YOUR ASSIGNMENT ▸ Print, exactly as they appear in the listing below, the lines from the line with "This screenshot has width=1820, height=600." to the line with "Given: Expand the Character", with both end lines kept.

DATA TO USE ▸

_ _ _

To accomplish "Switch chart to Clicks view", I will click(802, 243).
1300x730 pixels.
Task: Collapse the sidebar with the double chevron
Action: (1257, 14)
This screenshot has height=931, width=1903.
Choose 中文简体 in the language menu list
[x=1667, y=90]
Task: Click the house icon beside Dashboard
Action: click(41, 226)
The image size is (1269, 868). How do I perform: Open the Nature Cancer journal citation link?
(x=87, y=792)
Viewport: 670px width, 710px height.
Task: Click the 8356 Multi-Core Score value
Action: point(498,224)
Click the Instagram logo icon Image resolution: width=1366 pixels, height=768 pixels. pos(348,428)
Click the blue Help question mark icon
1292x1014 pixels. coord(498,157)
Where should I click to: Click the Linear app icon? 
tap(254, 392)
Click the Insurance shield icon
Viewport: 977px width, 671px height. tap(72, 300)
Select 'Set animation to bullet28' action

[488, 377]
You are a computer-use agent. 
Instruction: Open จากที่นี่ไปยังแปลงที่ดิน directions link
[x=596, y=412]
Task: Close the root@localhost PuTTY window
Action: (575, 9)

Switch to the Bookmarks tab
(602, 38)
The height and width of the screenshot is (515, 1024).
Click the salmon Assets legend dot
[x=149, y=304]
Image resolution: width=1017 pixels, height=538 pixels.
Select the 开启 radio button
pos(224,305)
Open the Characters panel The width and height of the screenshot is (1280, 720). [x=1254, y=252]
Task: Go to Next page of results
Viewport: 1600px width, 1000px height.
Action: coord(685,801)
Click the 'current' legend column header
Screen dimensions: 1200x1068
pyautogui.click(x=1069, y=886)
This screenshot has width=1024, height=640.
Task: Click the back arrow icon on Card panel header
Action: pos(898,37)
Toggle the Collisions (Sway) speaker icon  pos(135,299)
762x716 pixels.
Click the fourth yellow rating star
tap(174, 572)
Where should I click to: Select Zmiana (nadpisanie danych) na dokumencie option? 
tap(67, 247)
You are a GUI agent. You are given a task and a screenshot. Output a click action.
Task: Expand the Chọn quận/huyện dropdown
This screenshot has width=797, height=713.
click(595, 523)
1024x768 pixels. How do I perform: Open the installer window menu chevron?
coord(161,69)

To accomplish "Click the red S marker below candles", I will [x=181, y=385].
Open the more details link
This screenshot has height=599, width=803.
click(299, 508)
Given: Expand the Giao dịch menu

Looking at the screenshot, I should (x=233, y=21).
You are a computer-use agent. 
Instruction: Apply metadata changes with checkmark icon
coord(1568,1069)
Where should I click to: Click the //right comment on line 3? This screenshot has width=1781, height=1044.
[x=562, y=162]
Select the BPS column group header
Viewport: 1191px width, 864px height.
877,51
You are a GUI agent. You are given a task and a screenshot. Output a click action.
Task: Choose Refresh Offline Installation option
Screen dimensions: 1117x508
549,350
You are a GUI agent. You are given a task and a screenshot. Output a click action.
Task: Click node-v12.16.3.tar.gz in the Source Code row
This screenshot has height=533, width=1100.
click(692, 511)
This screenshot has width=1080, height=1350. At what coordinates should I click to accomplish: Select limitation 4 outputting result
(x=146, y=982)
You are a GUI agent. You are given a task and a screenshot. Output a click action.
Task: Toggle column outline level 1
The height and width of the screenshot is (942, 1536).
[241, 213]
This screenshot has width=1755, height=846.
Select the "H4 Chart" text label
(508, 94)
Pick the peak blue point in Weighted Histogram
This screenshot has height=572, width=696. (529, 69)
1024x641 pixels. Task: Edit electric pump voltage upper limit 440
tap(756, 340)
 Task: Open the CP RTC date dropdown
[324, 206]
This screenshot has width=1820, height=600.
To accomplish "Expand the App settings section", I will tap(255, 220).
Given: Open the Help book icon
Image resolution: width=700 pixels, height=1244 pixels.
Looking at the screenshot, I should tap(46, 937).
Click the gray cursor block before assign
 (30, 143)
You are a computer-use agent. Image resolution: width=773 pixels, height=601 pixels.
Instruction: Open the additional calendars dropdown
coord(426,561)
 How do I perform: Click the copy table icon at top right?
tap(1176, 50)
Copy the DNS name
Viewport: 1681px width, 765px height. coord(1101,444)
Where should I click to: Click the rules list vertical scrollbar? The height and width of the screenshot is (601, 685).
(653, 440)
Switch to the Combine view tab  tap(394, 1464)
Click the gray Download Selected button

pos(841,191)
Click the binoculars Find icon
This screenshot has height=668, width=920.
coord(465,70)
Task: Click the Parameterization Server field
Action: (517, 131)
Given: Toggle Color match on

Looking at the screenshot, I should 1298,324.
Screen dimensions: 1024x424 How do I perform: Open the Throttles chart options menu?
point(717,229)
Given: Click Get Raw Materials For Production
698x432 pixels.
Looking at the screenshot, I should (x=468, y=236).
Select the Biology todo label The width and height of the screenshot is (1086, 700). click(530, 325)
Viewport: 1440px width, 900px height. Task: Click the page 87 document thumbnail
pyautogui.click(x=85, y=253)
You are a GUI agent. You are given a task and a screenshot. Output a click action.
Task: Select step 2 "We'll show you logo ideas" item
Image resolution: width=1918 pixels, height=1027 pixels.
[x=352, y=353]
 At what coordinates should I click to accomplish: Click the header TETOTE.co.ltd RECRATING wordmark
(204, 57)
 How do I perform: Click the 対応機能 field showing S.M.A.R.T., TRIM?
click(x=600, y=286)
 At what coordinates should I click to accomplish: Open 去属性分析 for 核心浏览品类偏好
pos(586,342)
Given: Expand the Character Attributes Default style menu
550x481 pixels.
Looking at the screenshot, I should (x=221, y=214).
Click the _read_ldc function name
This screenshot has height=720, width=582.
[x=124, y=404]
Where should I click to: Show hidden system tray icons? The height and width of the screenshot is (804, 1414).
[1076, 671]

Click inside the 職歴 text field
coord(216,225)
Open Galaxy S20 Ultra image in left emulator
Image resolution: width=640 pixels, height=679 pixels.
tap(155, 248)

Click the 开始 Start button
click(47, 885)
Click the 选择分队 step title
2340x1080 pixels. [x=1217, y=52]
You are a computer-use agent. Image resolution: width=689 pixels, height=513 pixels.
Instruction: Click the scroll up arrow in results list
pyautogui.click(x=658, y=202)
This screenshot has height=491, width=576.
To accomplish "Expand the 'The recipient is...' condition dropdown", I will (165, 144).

_ _ _

WRITTEN SOLUTION ▸
This screenshot has width=1820, height=600.
To accomplish "Expand the App settings section", I will tap(255, 220).
Given: Open the Help book icon
Image resolution: width=700 pixels, height=1244 pixels.
Looking at the screenshot, I should tap(46, 937).
Click the gray cursor block before assign
 (30, 143)
You are a computer-use agent. Image resolution: width=773 pixels, height=601 pixels.
Instruction: Open the additional calendars dropdown
coord(426,561)
 How do I perform: Click the copy table icon at top right?
tap(1176, 50)
Copy the DNS name
Viewport: 1681px width, 765px height. coord(1101,444)
Where should I click to: Click the rules list vertical scrollbar? The height and width of the screenshot is (601, 685).
(653, 440)
Switch to the Combine view tab  tap(394, 1464)
Click the gray Download Selected button

pos(841,191)
Click the binoculars Find icon
This screenshot has height=668, width=920.
coord(465,70)
Task: Click the Parameterization Server field
Action: (517, 131)
Given: Toggle Color match on

Looking at the screenshot, I should 1298,324.
Screen dimensions: 1024x424 How do I perform: Open the Throttles chart options menu?
point(717,229)
Given: Click Get Raw Materials For Production
698x432 pixels.
Looking at the screenshot, I should (x=468, y=236).
Select the Biology todo label The width and height of the screenshot is (1086, 700). click(530, 325)
Viewport: 1440px width, 900px height. Task: Click the page 87 document thumbnail
pyautogui.click(x=85, y=253)
You are a GUI agent. You are given a task and a screenshot. Output a click action.
Task: Select step 2 "We'll show you logo ideas" item
Image resolution: width=1918 pixels, height=1027 pixels.
[x=352, y=353]
 At what coordinates should I click to accomplish: Click the header TETOTE.co.ltd RECRATING wordmark
(204, 57)
 How do I perform: Click the 対応機能 field showing S.M.A.R.T., TRIM?
click(x=600, y=286)
 At what coordinates should I click to accomplish: Open 去属性分析 for 核心浏览品类偏好
pos(586,342)
Given: Expand the Character Attributes Default style menu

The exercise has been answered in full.